KB-3C5F

dot-iu-cutter v0.4 — SQL/NoSQL Hybrid Information-Unit Strategy (2026-05-17)

8 min read Revision 1
dot-iu-cutterv0.4schema-bindingsql-nosql-hybridinformation-unitdieu44design

dot-iu-cutter v0.4 — SQL/NoSQL Hybrid Information-Unit Strategy

Date: 2026-05-17 · DESIGN ONLY (no code/commit/dry-run/provision/secret/deploy). Companion to the scale/automation/non-hardcode review; defines the authoritative SQL/NoSQL split for the information-unit (IU) lifecycle so the LedgerWriter binding is forward-compatible with scale + automation.

1. Principle: SQL authority, NoSQL acceleration

PostgreSQL cutter_governance is the system of record (SSOT) for everything that must be correct, auditable, and replayable. Any document store (Agent Data / Directus) and any future vector store are derived, rebuildable projections for retrieval/UX latency — never authority.

Concern Authority Acceleration / projection
IU identity (uuids) SQL
IU lifecycle / state machine SQL (status + CAS, OD-SM-1/2)
Governance / audit ledger SQL (append-only decision_backlog_history, DOT signatures)
Review / cut / verify decisions SQL (FK lineage)
Idempotency / dedup SQL (UNIQUE cut_change_set.idempotency_key; MARK key indexed)
IU/canonical text & manifests SQL (jsonb payloads) doc store mirror (mirror_path)
Semantic search over IUs vector store (future), rebuildable from SQL

2. Field classification taxonomy (binding-forward)

Every column the LedgerWriter binding touches is one of:

  1. SQL core identity — PK uuids. Generated in-process (uuid4) or DB default gen_random_uuid(). Never in JSONB, never derived from external systems.
  2. SQL relationship — FK columns + self-FK chains. Enforce lineage; must be real columns (never JSONB) so FK integrity + indexed joins hold at scale.
  3. SQL governance event — discrete state/verdict/timestamp columns (status, change_kind, governance_event_kind, verdict, validation_state, state, *_at, cross_signed_by_dot_verifier).

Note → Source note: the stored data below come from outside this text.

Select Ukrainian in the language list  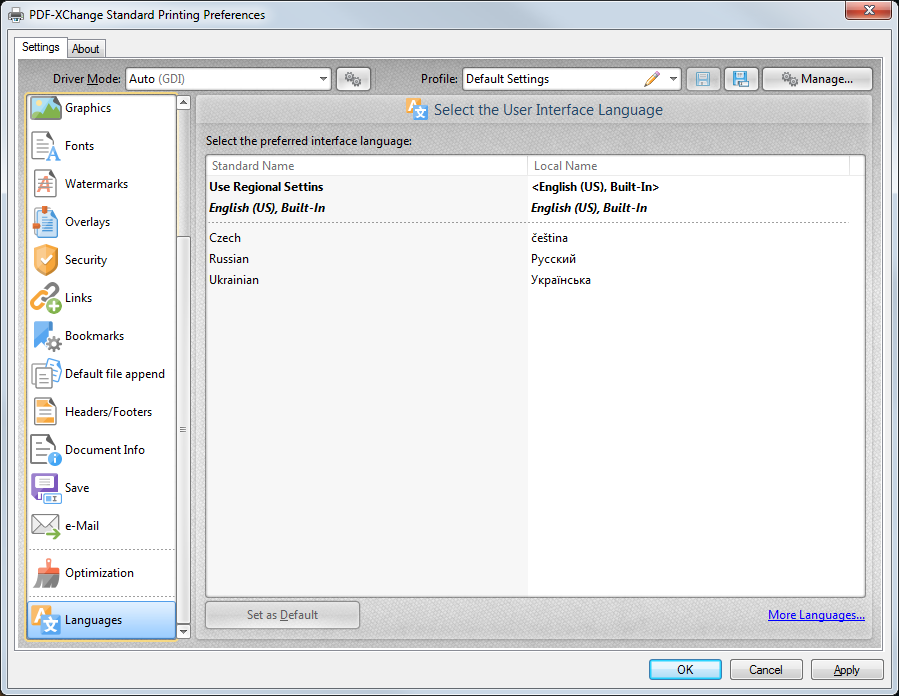pyautogui.click(x=234, y=280)
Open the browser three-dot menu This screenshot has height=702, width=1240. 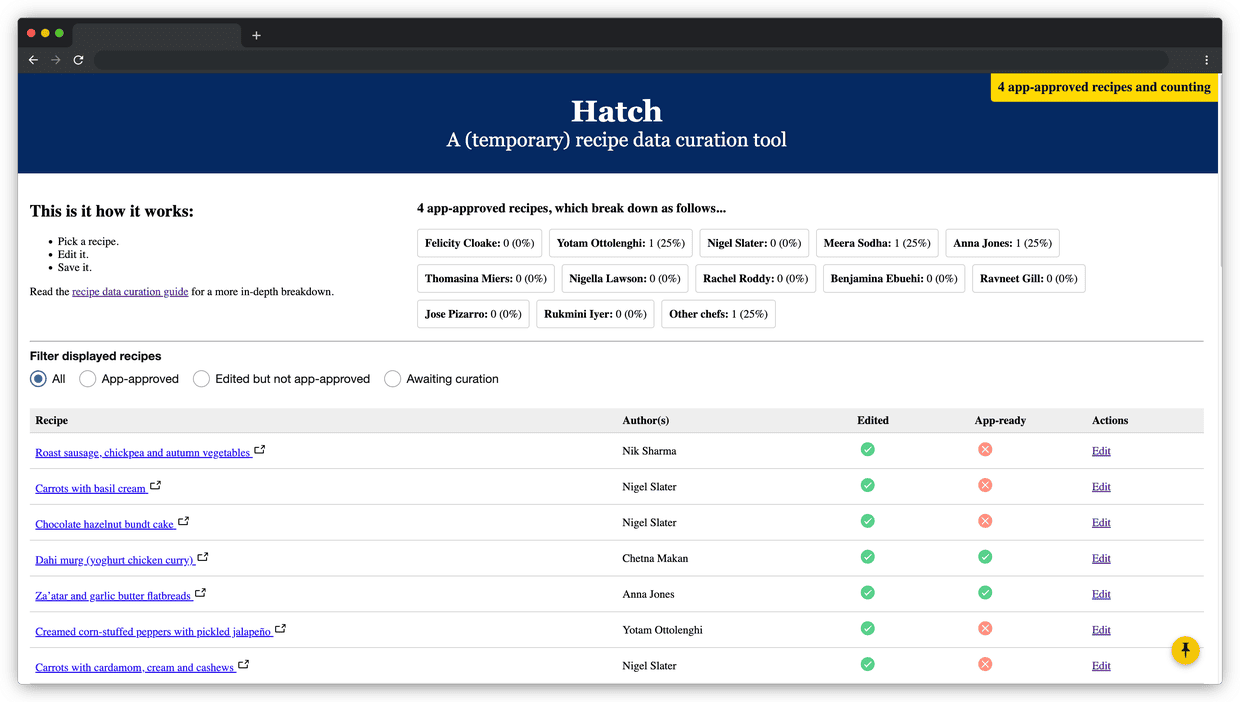tap(1206, 60)
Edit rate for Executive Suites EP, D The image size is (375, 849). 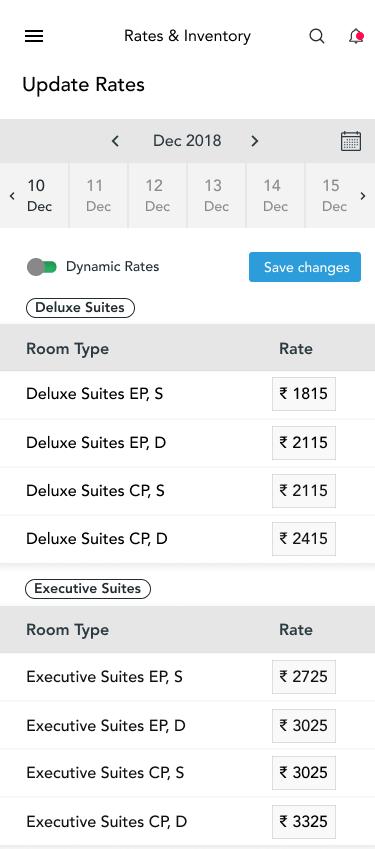pos(304,726)
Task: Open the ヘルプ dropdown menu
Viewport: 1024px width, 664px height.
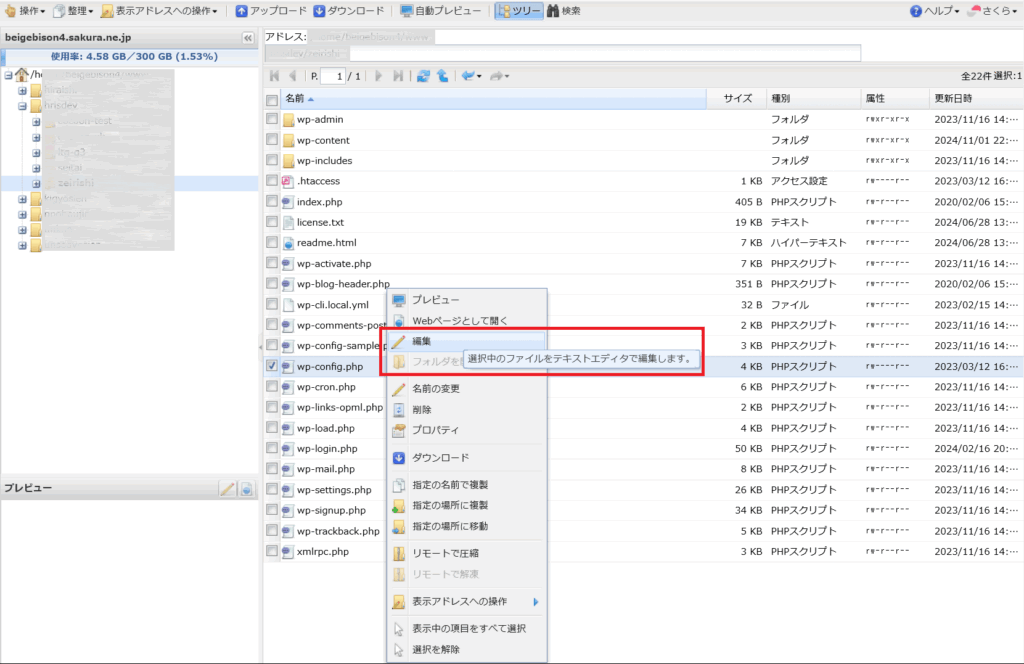Action: coord(935,11)
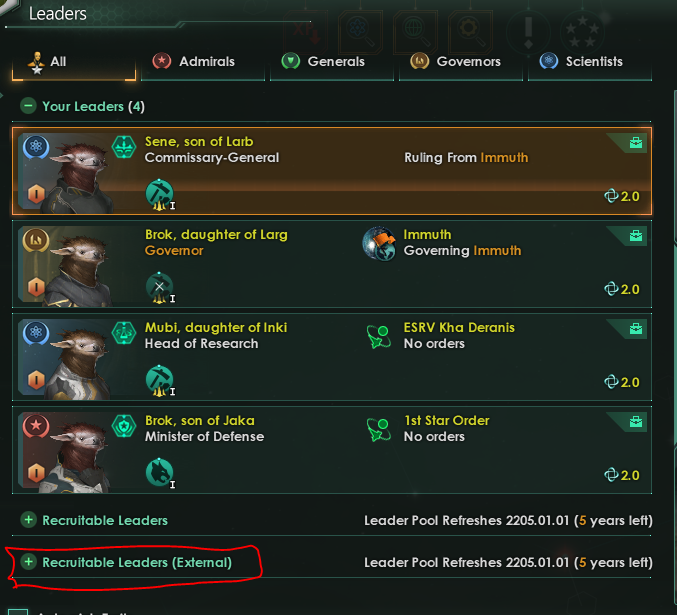Screen dimensions: 677x615
Task: Click the case icon on Mubi's row
Action: 634,329
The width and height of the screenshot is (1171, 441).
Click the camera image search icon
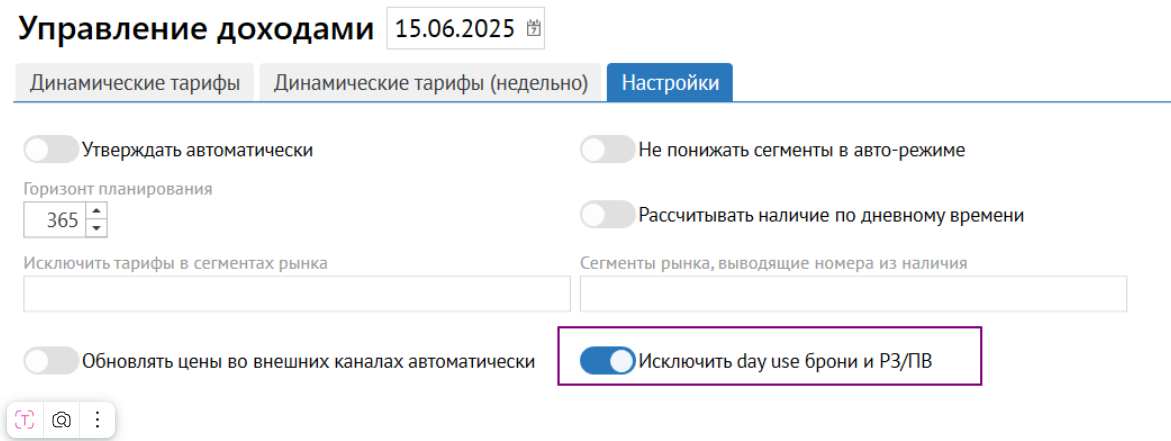click(x=61, y=420)
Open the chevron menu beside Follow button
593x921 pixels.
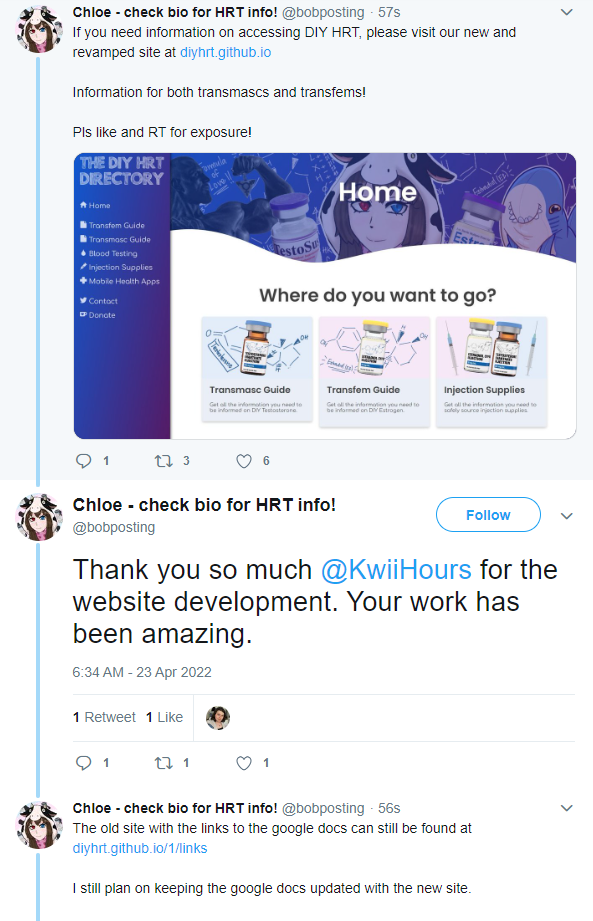coord(567,516)
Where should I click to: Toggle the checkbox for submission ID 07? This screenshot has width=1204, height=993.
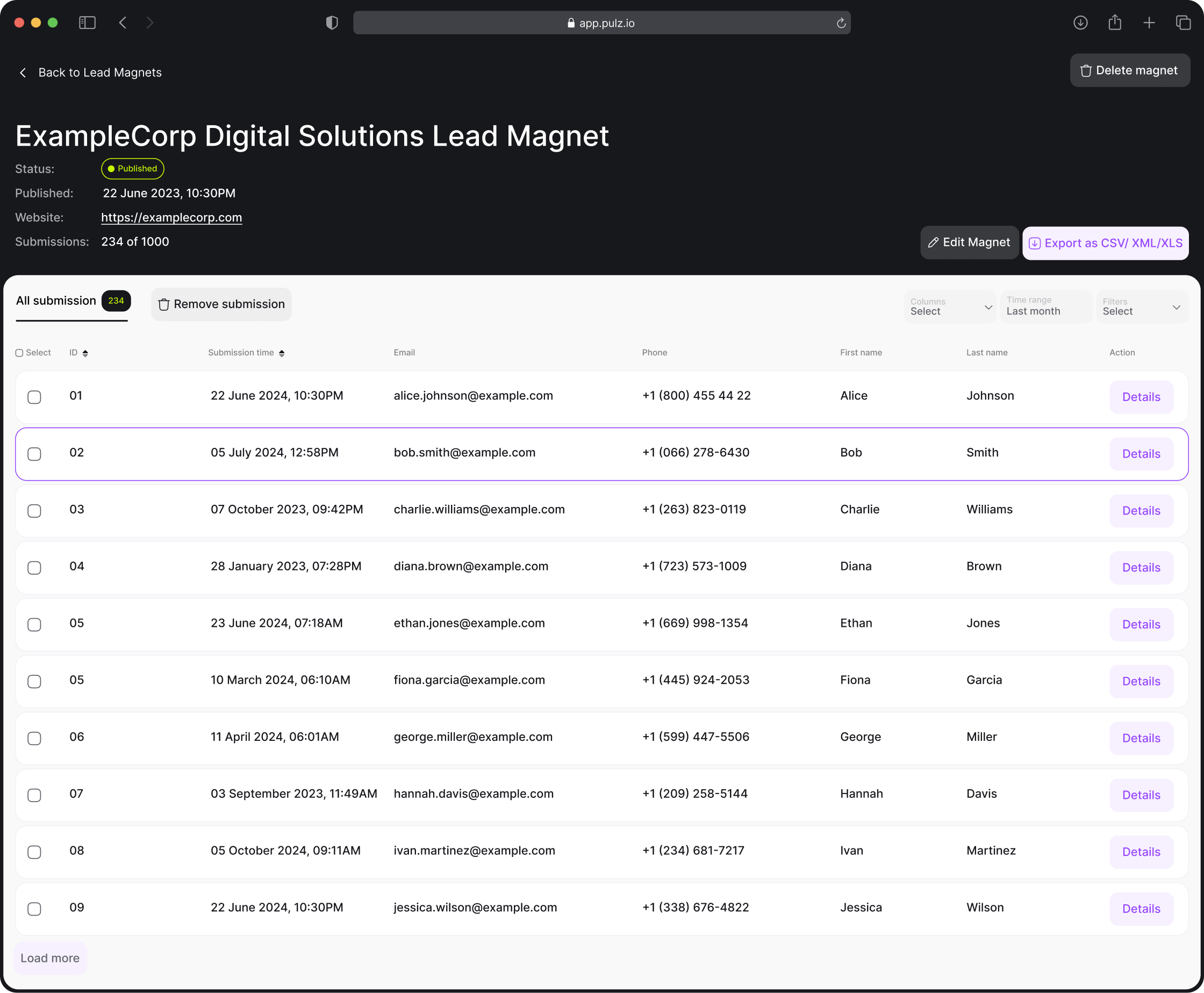click(34, 794)
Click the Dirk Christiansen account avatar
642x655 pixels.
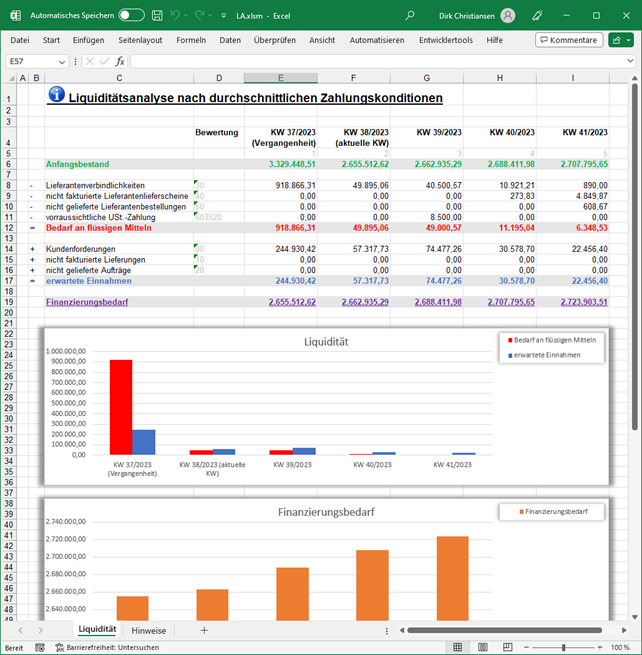[x=508, y=15]
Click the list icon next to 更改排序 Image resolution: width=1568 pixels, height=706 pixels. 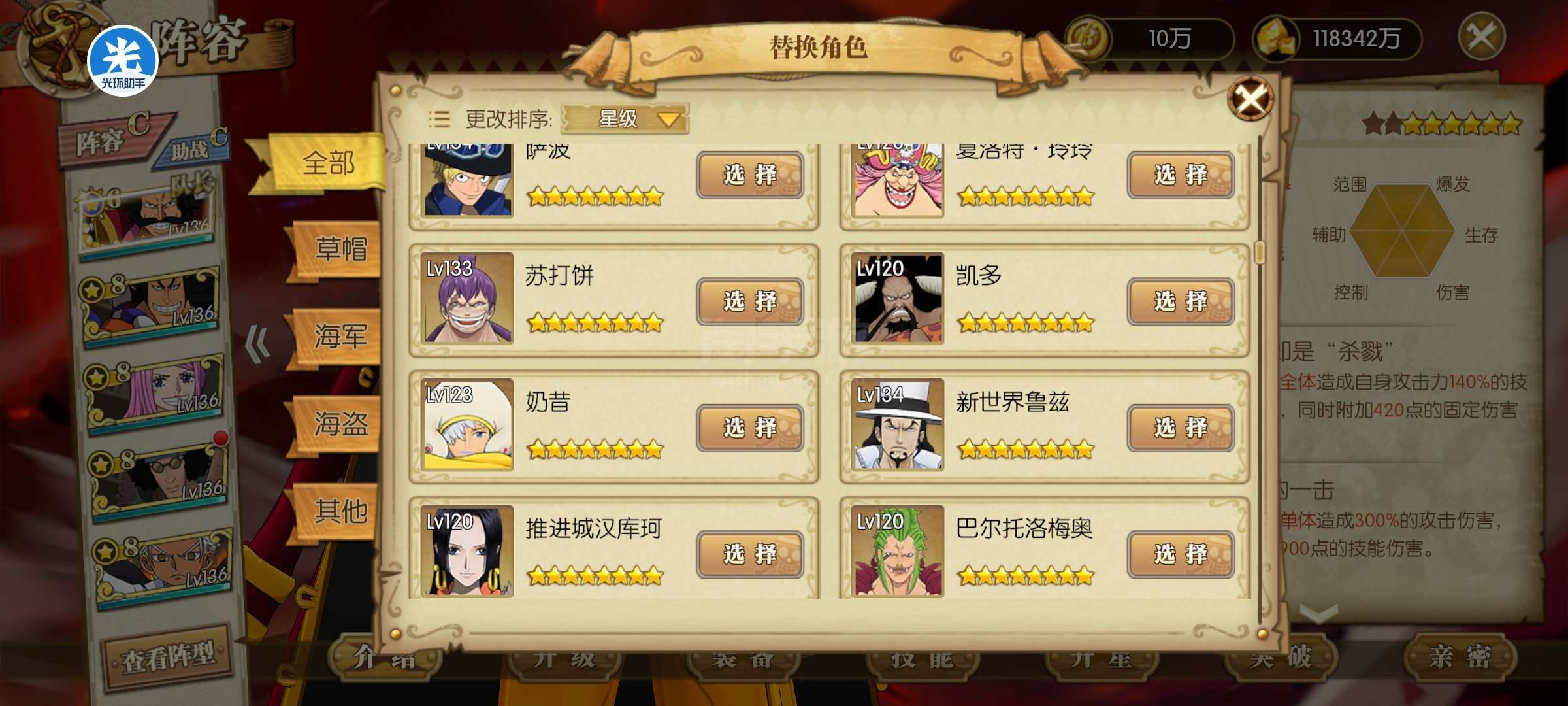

Drive control flow + audit; must be columnar (queried, constrained, partition keys).
  4. SQL query projection — keys used for filter/join/sweep/lineage (status, source_doc_ref, idempotency_key, rollback_key, manifest_id, change_set_id, entry_id, emitted_at, changed_at). Indexed before scale (scale-review A.3).
  5. JSONB payload — flexible, non-queried-yet bodies (payload, change_diff, source_span, findings, reviewer_identity, payload_envelope, payload_summary, candidate_edges, report_summary, *_state_snapshot). Schemaless by intent; normalize per §4.
  6. Vector payloadnone in v0.4. Future: embeddings of canonical IU text. Stored outside the SSOT; derived; rebuildable; never FK'd from SQL.
  7. Blob / object pointer — text pointers to external content (mirror_path; source_doc_ref as IU/doc lineage pointer). The pointer is SQL-authoritative; the pointee lives in the doc/object store.

3. Why identity/lifecycle/governance stay in SQL (non-negotiable)

  • Append-only + CAS give a tamper-evident, race-safe ledger that a document/vector store cannot guarantee (no atomic compare-and-set across the lifecycle, no FK, weak audit).
  • DOT-pair signature chain (prior_signature_id) is a per-lane hash chain whose integrity depends on relational ordering + FK.
  • Idempotency requires a UNIQUE constraint (server-enforced) — only SQL provides it transactionally with the write.
  • Replay/automation under at-least-once delivery requires deterministic keys + transactional dedupe — SQL only.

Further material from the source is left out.